Unfortunately for the proposed new documentary, "the clips are impossibly expensive. That's the problem with trying to raise money to do this one. With Kevin, you'd need clips from Hollywood films, you'd need clips from sitcoms made by all different companies ... it's becoming insane how he zips up in all these things, you'd want to pepper them through it. It would really be a film about him but it's kind of becalmed in looking for funding at the moment."
Despite fronting unsigned, post-punk bands Virginia Doesn't and The Time prior to his acting career, Lee suggested that Eldon doesn't like being on stage.

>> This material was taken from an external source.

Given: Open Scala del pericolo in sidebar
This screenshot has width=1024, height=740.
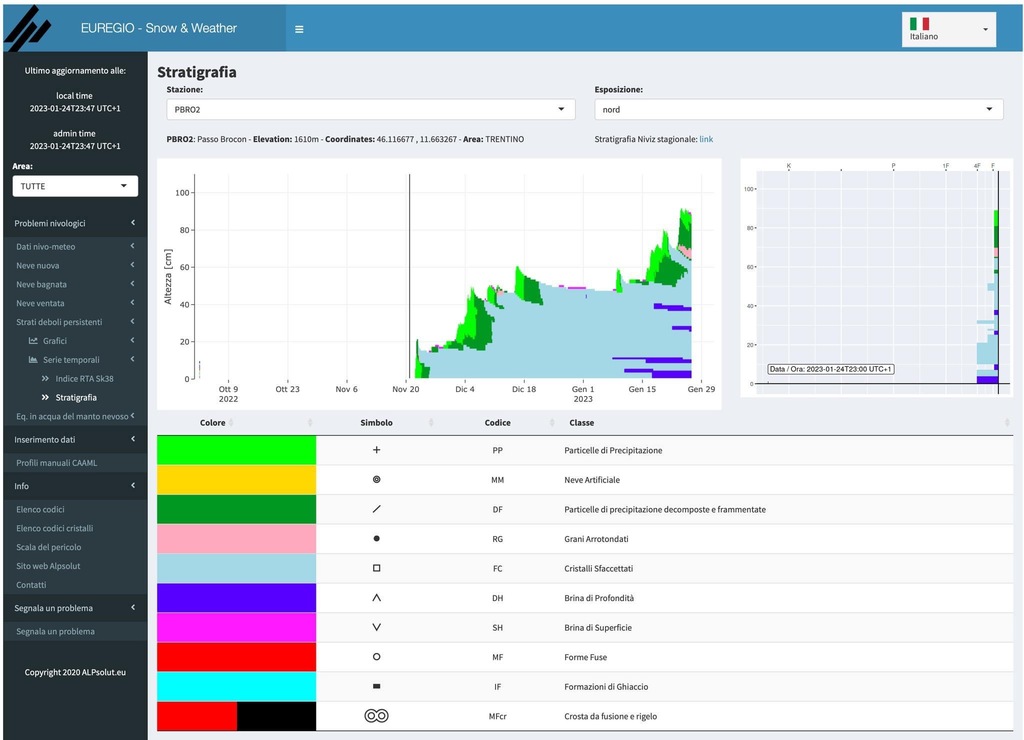Looking at the screenshot, I should click(x=49, y=547).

"He likes a quiet life as well and it stresses him out performing live" he said. "Which is a shame because he's absolutely great at it. I think that's partly why a lot of the characters he does are very precise or they speak very quickly, he's trying to get through it and get off.
"He's a great musician too of course. He did two John Peel Sessions in the seventies ... He's even done that. It's so weird."

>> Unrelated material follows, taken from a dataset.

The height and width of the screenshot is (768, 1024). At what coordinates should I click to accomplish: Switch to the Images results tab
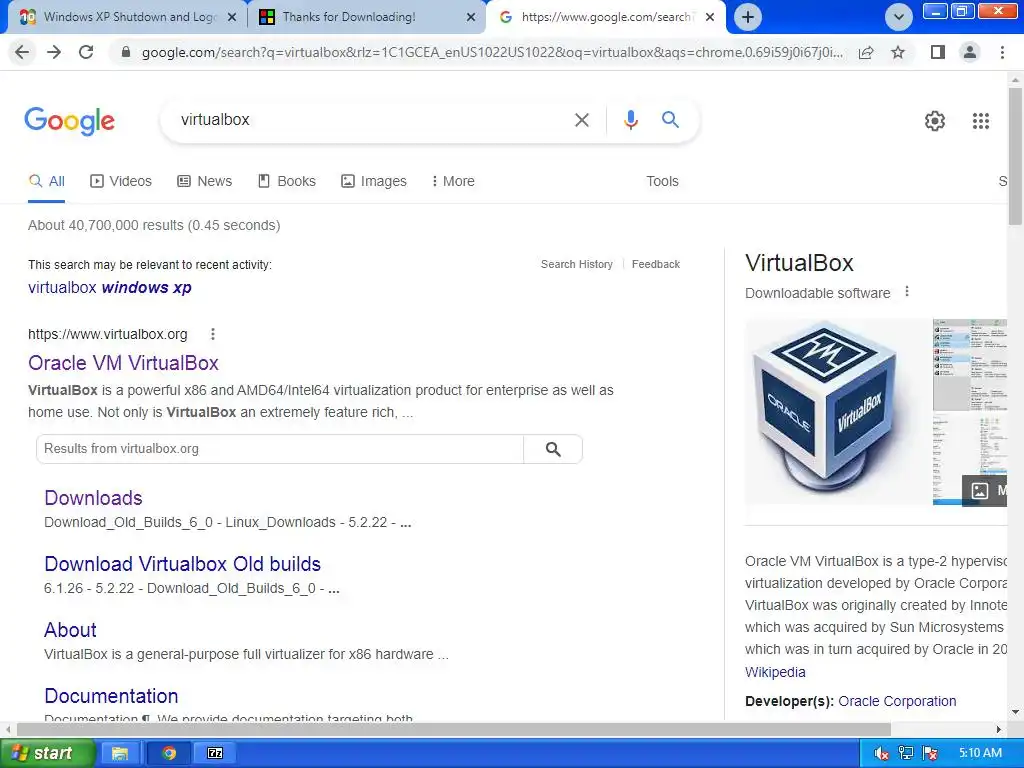[374, 181]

When Gill asked whether Eldon is happy talking about his "old stuff", Lee reflected: "Yeah, I think so. But he's a Buddhist, he's zen isn't he?"
Cumming, whose other directing credits include Toast Of London and The Omid Djalili Show, alluded to the prospective film in an interview with this writer for the Chortle website last year, saying that "this one would be part-documentary, part-fake. Part-fact and part-fiction."
Meanwhile, Lee has been visiting the graves of forgotten music hall comedians to make a film for a new online series.
Music Hall Comic Grave Spotting is part of a new arts project Eggs TV, created by alternative psych punk duo The Lovely Eggs and artist Casey Raymond.
In the show, Lee visits the graves of bygone stars near his home in North-East London, including George Leybourne, who performed as Champagne Charlie; the celebrated pantomime star Herbert Campbell, who was in a double act with Dan Leno; and Nellie Power, whose trademark song was The Boy I Love Is Up In The Gallery, before the better-known Marie Lloyd started singing it.
Speaking to Craig Charles on his 6Music show, Lee explained how The Lovely Eggs, AKA married couple Holly Ross and David Blackwell, asked him if there was anything he would like to make for them.
"All through lockdown, I became very fat and sad," he recalled. "But I wandered around a lot. I had an idea about making a some kind of film about the area I lived in.
"One of the things I got interested in was all the music hall comedians from the 19th century that lived there, and are buried there. So we went round houses of different 19th century comedians, and then looked at their graves afterwards, which sounds a bit morbid."
Lee's film features in the second episode of Eggs TV, to be released on Tuesday.
The comic will also be in conversation about art and ideas with the writer Neil Jackson at Newcastle's Live Theatre on April 15th, ahead of his evening show at the city's Theatre Royal. Jackson published their conversation, Where Are The Thinkers?, in 2018 as part of his Post-Nearly Press series of dialogues with writers and artists.